In dem Schlüsselspiel verletzte sich nach einer halben Stunde Mittelfeldstratege Sergio Busquets. Statt des ähnlichen Spielertypen Miralem Pjanic wechselte Ronald Koeman den jungen Allrounder Ilaix Moriba ein. Ein weiterer Affront gegen den mit 50 Millionen Euro siebtwertvollsten Spieler (bei Saisonbeginn) seines alternden Teams. Dadurch rückte der Schlüsselspieler Frenkie de Jong auf die Sechser-Position, auf der er seine so wichtige Dynamik nach vorne kaum einbringen kann.
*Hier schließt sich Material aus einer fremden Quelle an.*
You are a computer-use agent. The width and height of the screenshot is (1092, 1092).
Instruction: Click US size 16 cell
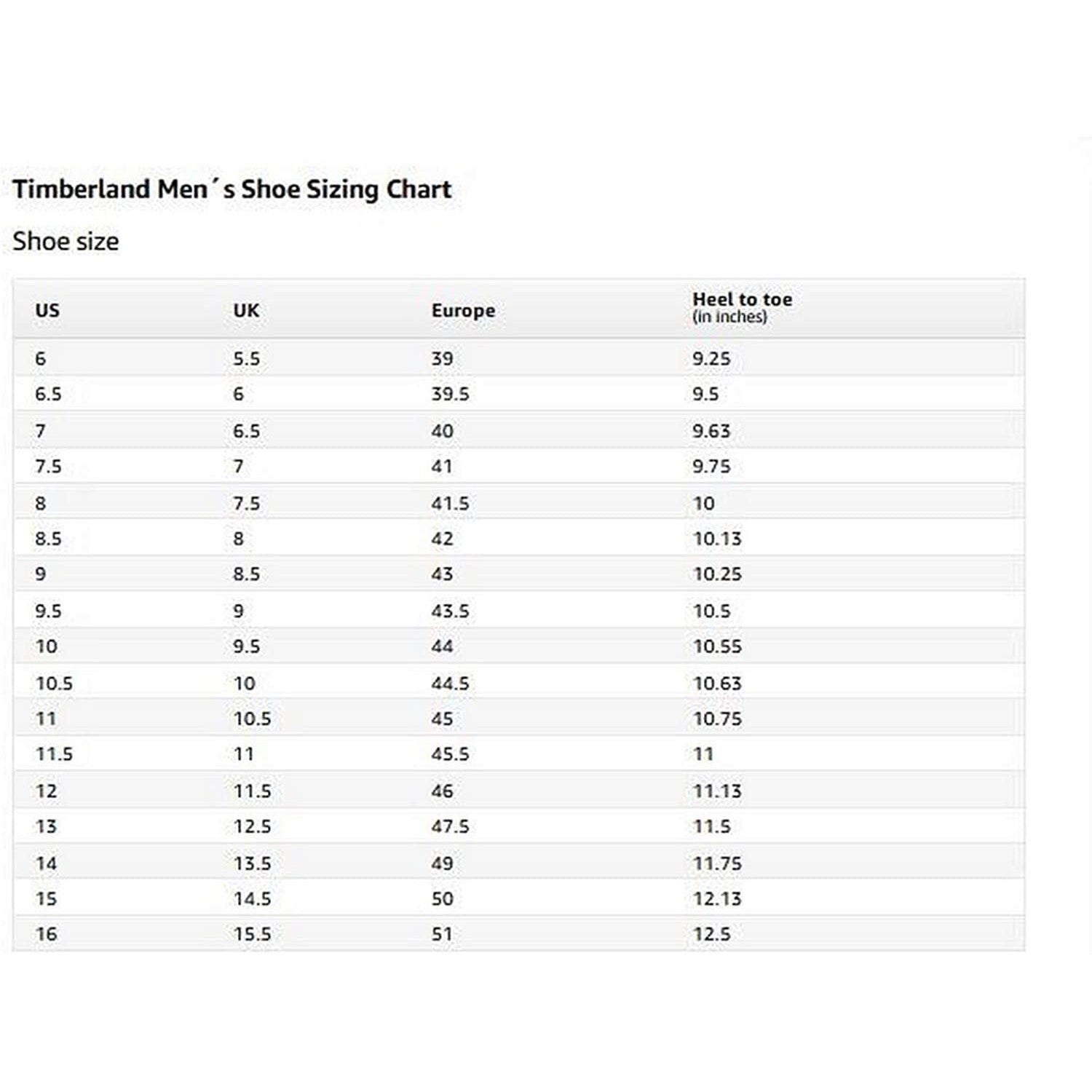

Nachdem Koeman dem FC Barcelona im Verlauf der chaotischsten Saison der Clubgeschichte Stabilität verlieh und man sich allmählich sogar Chancen auf den Titelgewinn erspielte, vergab sein Team diese wie bereits bei der Niederlage gegen Granada in der Vorwoche kläglich. Von der Presse und den eigenen Anhängern wurde Koeman für mangelnden Mut zum Risiko, einen zu rigiden, vorhersehbaren Matchplan und seine immer gleiche 3-1-4-2-Aufstellung kritisiert.

Der bieder agierende Koeman wirkte dabei quasi als Gegengewicht zum skandalumwitterten (ehemaligen) Präsidium, das Barça Rekordschulden von rund einer Milliarde Euro bescherte und wo der anfängliche Präsident Josep Maria Bartomeu sogar in den sozialen Medien gegen die eigene Mannschaft intrigieren ließ. Nachdem man nach einer enttäuschenden Saison 2019/20 mit dem schmählichen 2:8 gegen Bayern München in der aktuellen Meisterschaft nur gegen den FC Sevilla unter den drei anderen Titelaspiranten gewinnen konnte, letztlich enttäuschender Dritter wurde, im Achtelfinale der Champions League vom PSG zu Hause mit 1:4 gedemütigt wurde und einzig den Ligapokal gewinnen konnte, wird das Schicksal von Ronald Koeman wohl noch in dieser Woche vom neuen (und früheren) Präsidenten Joan Laporta entschieden.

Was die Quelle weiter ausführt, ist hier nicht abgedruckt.